Ein (Weiter-)Leben als Bartresen, Beiwagen 61

Die Waggonfabrik Uerdingen produzierte von 1939 bis 1940 24 Beiwagen für den Kieler Verkehrsbetrieb, die Allgemeine Lokalbahn- und Kraftwerke-A.-G. (ALOKA), Betriebsverwaltung Kiel. Aus dieser Serie sind bis heute ein Fahrzeugsegment und vier Wagen erhalten, von denen wir uns den Wagen mit der Nummer 61 ansehen.

46 Jahre im Einsatz

Die Inbetriebnahme des Beiwagens 61 ist in dem ältesten vorhandenen Revisionsbuch mit dem 7. Oktober 1939 dokumentiert, fast 1 ½ Monate nach dem Wagen 71 (27.08.1939). Auch er überstand, wie Wagen 71, ohne große Schäden den Zweiten Weltkrieg. Nach kleineren Reparaturen und Erneuerungen der Bandagen bis Mitte der 1950er Jahre erhielt der Wagen 1957 eine technische Modernisierung in Form neuer Radlager, einer Schienenbremse, Bremsleuchten und vieler kleinerer technischer Details. 1964 kam auch dieser Wagen – wie fast die ganze Serie – ins Werk der Düsseldorfer Waggonfabrik (DÜWAG) und erhielt einen Umbau zum schaffnerlosen Betrieb als Ein-Richtungs-Beiwagen.

Bis zum (bitteren) Ende

Nach der Modernisierung gab es für den Beiwagen Einsätze auf den verbliebenen Linien 1, 2 und 4, bis von 1969 an nur noch Einsätze hinter den Gelenktriebwagen auf der einzigen Kieler Straßenbahnlinie 4 vorgesehen waren. Mit dem Datum „28. Februar 1978“ ist die letzte Hauptuntersuchung im Betriebshof Gaarden datiert, an dem der Beiwagen komplett revidiert und mit Neulack aus der Hauptwerkstatt wieder zum Einsatz kam. Und so fuhr dieser bis zum letzten Tag hinter den Sechsachsern durch die Kieler Landeshauptstadt.

Die Verwandlung

Nach der Gesamteinstellung des Straßenbahnbetriebes ist der Beiwagen 61 in Kiel geblieben. Nach seinem letzten Einsatz am 04. Mai 1985 hinter dem Sechsachser 267 stellte ihn sein neuer Besitzer zunächst in eine der leerstehenden Hallen der ehemaligen Hagenuk-Eisengießerei am Grasweg unter, die zuletzt für die Saatgut- und Getreidetrocknung genutzt wurde. Als sich die Visionen des neuen Eigentümers des Beiwagens 61 von einem „Kulturpalast“ (Traumfabrik) an diesem Standort konkretisierten, integrierte er das Fahrzeug als Bar in den Veranstaltungsbereich. Auch wenn heute einige Teile fehlen (Notbremsen, Kabelverbindungen, Stoßstange …) und der Wagen teils seitlich eingebaut ist, ist hier ein echtes Stück Kieler Geschichte erhalten geblieben – wenn auch in einer geänderten Nutzungsart.

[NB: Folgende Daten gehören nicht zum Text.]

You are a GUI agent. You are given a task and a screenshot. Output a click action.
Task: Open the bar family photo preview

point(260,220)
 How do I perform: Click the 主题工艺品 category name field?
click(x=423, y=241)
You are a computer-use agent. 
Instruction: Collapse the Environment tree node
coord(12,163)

Gastbeitrag aus dem „Fahrplan“ der KVG Kieler Verkehrsgesellschaft mbH von André Hellmuth
TITELBILD: Der Kieler Straßenbahn-Beiwagen mit Nummer 61 blieb erhalten und ist in die große Veranstaltungsfläche der Traumfabrik als Bartresen integriert. Viel schöner als in dem künstlichen Tageslicht fügt sich der Wagen in die vielfältige Beleuchtung bei Veranstaltungen ein und ist so kaum noch als Straßenbahn zu erkennen.
AFH. 2014-07-11
Traumfabrik Innenaufnahme
Im Innenbereich erinnert kaum noch etwas an die Straßenbahn. Die Sitzbänke wichen einer modernen Bareinrichtung, und die rote Farbe schafft einen spannenden Kontrast.
AFH. 2014-07-11
Holstenbrücke
Prosperierende Zeiten bei der Kieler Straßenbahn. Wenige Monate vor der (letzten) Streckenerweiterung im Netz der Kieler Straßenbahn zur neuen Universität (Linie 2) hielt der Straßenbahnfreund Bruno Bartsch den Beiwagen 61 mit dem nach gleichen Baumuster in Wismar gebauten Triebwagen an der Holstenbrücke im Bild fest.
Bruno BARTSCH. 1955-03-13. Slg. Jürgen POHLE. Archiv André HELLMUTH
Augustenstraße
Wenige Monate vor der Gesamteinstellung des Straßenbahnbetriebes in Kiel zeigt sich im Februar 1985 der Beiwagen 61 hinter dem Sechsachser 272 im Stadtteil Gaarden. Auf der Elisabethstraße, Haltestelle Augustenstraße, hält der Straßenbahnzug inmitten der Straße an, und von beiden Straßenseiten erreichen die Fahrgäste die Bahn.